Другая судьба
Шрифт:
– Почему?
– У них нет ораторов. Демагогия имеет успех только в устах блестящего трибуна. Нет соблазна без соблазнителя. Кто есть у крайне правых? Рём? Военный, способный мобилизовать ностальгирующих солдат, но не более того. Геббельс? Он слишком уродлив и чудовищно нагл.
– Приятно получить весточку с родины, – заключил Адольф Г.
Они пробирались сквозь толпу к елизаветинскому буфету.
Между двумя эгретками и тюрбаном Адольф увидел Одиннадцать-Тридцать, оживленно беседующую с очень красивым пажом…
Сердце Адольфа остановилось.
Он! Ларс Экстрём! Шведский любовник! Танцор!
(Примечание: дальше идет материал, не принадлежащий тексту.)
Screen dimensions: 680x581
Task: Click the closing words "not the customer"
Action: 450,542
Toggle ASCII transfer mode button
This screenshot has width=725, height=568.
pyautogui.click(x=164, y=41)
Разрумянившаяся Одиннадцать-Тридцать, казалось, о чем-то его настойчиво просила. Она несколько раз пугливо огляделась, он согласился, взял ее под руку, и они начали подниматься
Адольф подумал, что они отправились искать пустую комнату, чтобы…
– Что-то не так? – спросила Сара.
Адольф вздрогнул. К счастью, черный грим на лице скрывал его эмоции. Он улыбнулся:
– Нет, я просто подумал кое о чем, что мне было бы приятно… это касается вас…
– Вот как?
– Да. Я хотел бы вас написать.
– Офелией?
– Офелией после купания. Точнее, Венерой.
Сара залилась краской:
– Вы хотите, чтобы я позировала вам обнаженной?
– Да.
– Это невозможно. Я могу показаться в таком виде… только человеку, с которым была близка.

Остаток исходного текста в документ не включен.